August 09, 2016
By Jovana Drinjakovic
If you want to know what the Moon really looks like, you should go visit. Yet most of us will only ever know it as a shiny circle in the sky. It’s like that for biologists. When they look at molecules, they see blobs because most microscopes aren’t powerful enough to discern any structural detail.
But now, thanks to a collaboration between Mount Sinai Hospital’s Lunenfeld-Tanenbaum Research Institute (LTRI), part of Sinai Health System, and The Hospital for Sick Children (SickKids), Toronto scientists have caught a glimpse of the molecules involved in DNA repair — a process that counteracts DNA damage caused by, for example, radiation or chemicals. Published in the latest issue of Nature, the finding deepens our understanding of how cells see and respond to DNA damage and opens new avenues of research into the process that guards us from mutations that could lead to cancer and other diseases.
Teams led by Drs. Daniel Durocher and Frank Sicheri, of the LTRI, and John Rubinstein, of SickKids, used Electron Cryomicroscopy (Cryo-EM) to see how a protein called 53BP1, a key component of DNA repair machinery, recognizes histones, little balls of proteins that organize our DNA. Cryo-EM is gaining popularity as a high-resolution imaging method of choice, allowing scientists to see atoms that build our body’s molecules.
“This work helps us answer how cells recognize and respond to the alarm caused by damage to our DNA. We were able to see, with this powerful microscope, that 53BP1 decodes the chemical signal that is triggered by DNA damage,” says Durocher, who is also a Professor in the University of Toronto’s Department of Molecular Genetics and Canada Research Chair in Molecular Genetics of the DNA Damage Response.
DNA damage is inevitable – whether it’s harmful products of our own metabolism or environmental factors, all these can cause unwanted genetic changes. Luckily, the cells have evolved efficient repair mechanisms. In one of them, 53BP1 quickly binds to the site of damage and recruits other components of the repair machinery.
Inside the cells, the DNA is tightly wound up around the histones. Should a piece of DNA get broken by, say radiation, the nearby histones become swiftly adorned with chemical tags, which signal to 53BP1 that help is needed. But how 53BP1, or other cellular machineries, read this “histone code” has been a long-standing question in biology.
“We knew that certain modifications happen near the damaged DNA and we knew that 53BP1 was recruited to the sites of damage, but we really had no idea how 53BP1 recognized those modifications,” says Durocher.
To answer this question, Dr. Marcus Wilson, a postdoctoral researcher in Durocher’s team, teamed up with Dr.
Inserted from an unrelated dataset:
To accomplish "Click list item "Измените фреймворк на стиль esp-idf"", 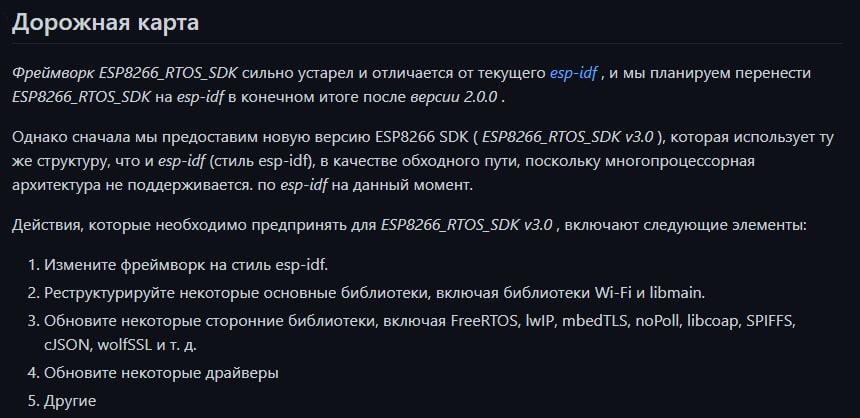I will [185, 265].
Samir Benlekbir from Rubinstein’s group that is among the world-leading in Cryo-EM. Thanks to recent technological improvements, Cryo-EM now stands almost neck-to-neck with the gold standard, but technically challenging, method of X-ray crystallography.
Unlike X crystallography, Cryo-EM requires a small amount of material that is relatively easy to prepare. It works by snap-freezing a small volume of liquid containing the sample so that molecular complexes, including the whole lot — the DNA, wound up around the chemically-tagged histones, with 53BP1 bound to them — are randomly arranged in a thin layer of ice. Then, the complexes are irradiated with an electron beam to capture their images from all possible angles. Finally, software sifts through tens of thousands of snapshots to compute a high-resolution 3D model of the entire molecular structure. It worked so well that it caught the researchers by surprise when they realized they were able to see parts of molecules as small as half a nanometer (that’s half a billionth of a metre!) in size.
“Many in the field will be surprised by how high a resolution we got with our particular hardware - near the X crystallography resolution – and at a sufficient resolution to answer many biological questions about how 53BP1 recognizes the damaged site on the DNA,” says Rubinstein, who is also a U of T Professor at the Departments of Biochemistry and Medical Biophysics and Canada Research Chair in Electron Cryomicroscopy.
The long-awaited 3D model not only lets scientists see exactly how 53BP1 is nestled between the DNA and the histones, but it also underscores the importance of the histone code. If even a single tag is missing, or is in a wrong place, 53BP1 will not bind it.
“This is the first time anyone’s seen how a component of the DNA repair machinery reads and interprets the histone code. It’s a really exciting time for EM and it is allowing us to see how the machinery of the cell works with unprecedented clarity,” says Wilson.
This research was primarily supported by operating grants from the Canadian Institutes of Health Research and the Krembil Foundation.